EXERCISE – Repeat exactly the line that contains "296x133 pixels." and every line after it, down to the last line of the entries below. Do not include pictures.

RECORDS TO PROCESS –
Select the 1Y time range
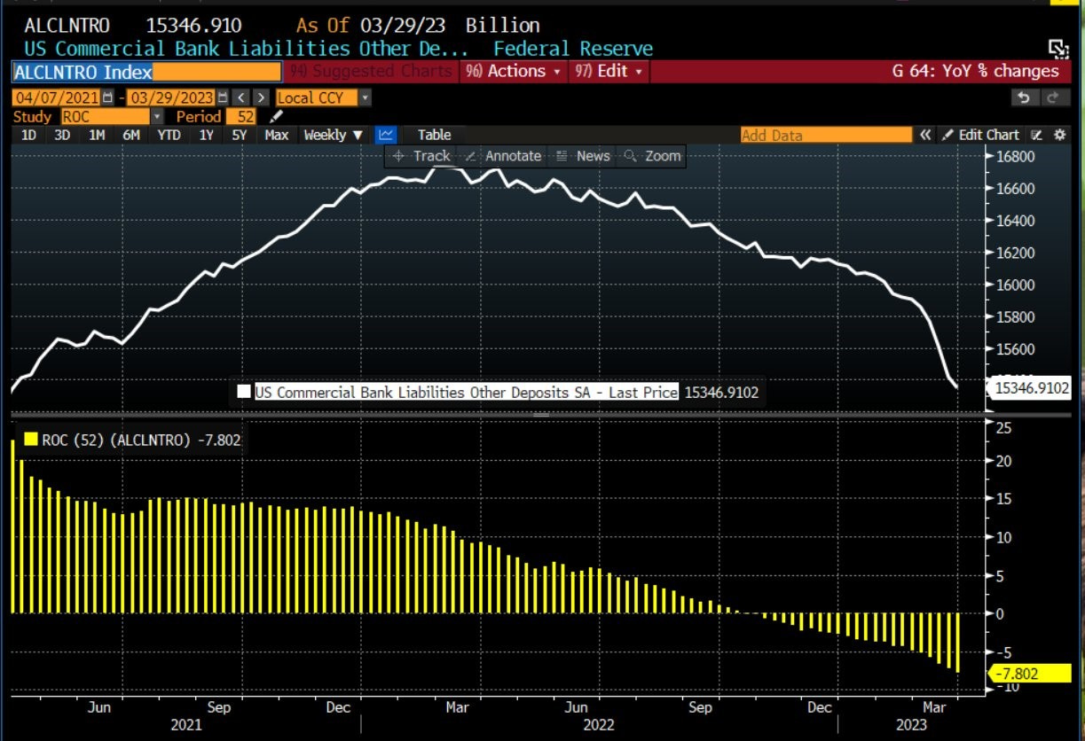The image size is (1085, 741). coord(206,135)
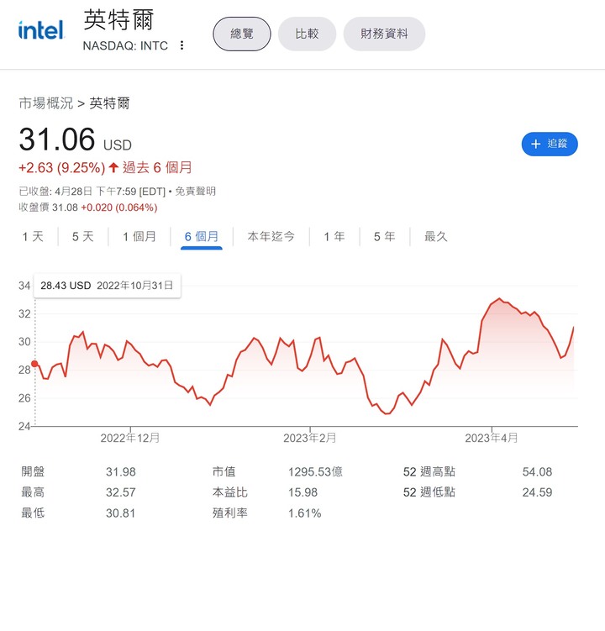Open the 市場概況 breadcrumb link

click(x=46, y=103)
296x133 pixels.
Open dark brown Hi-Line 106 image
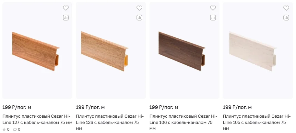[183, 50]
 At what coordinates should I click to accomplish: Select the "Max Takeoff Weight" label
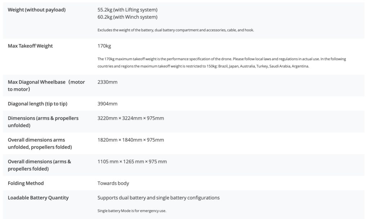click(30, 46)
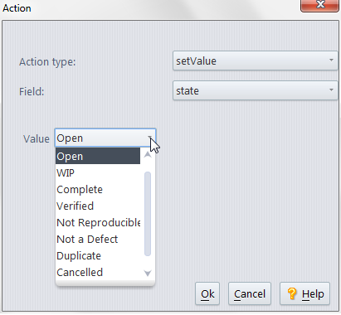Click the setValue arrow indicator
The height and width of the screenshot is (315, 341).
click(x=331, y=60)
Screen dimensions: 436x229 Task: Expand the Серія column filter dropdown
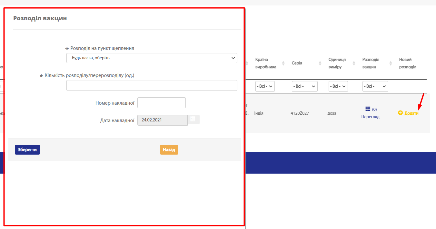coord(304,86)
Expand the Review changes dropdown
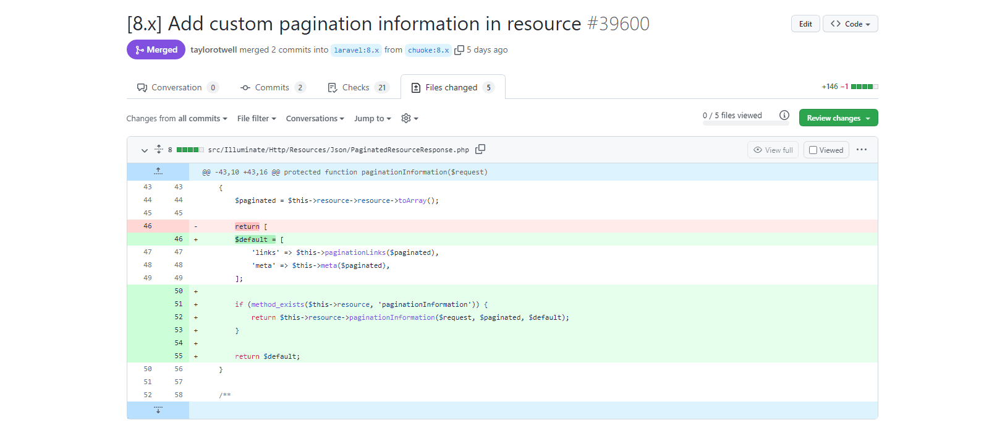 pos(838,118)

WRITTEN RESPONSE –
296x133 pixels.
Open dark brown Hi-Line 106 image
[183, 50]
 At what coordinates should I click to accomplish: Select the "Max Takeoff Weight" label
click(30, 46)
Click the setValue arrow indicator
The height and width of the screenshot is (315, 341).
click(x=331, y=60)
Screen dimensions: 436x229 Task: Expand the Серія column filter dropdown
coord(304,86)
Expand the Review changes dropdown
 pos(838,118)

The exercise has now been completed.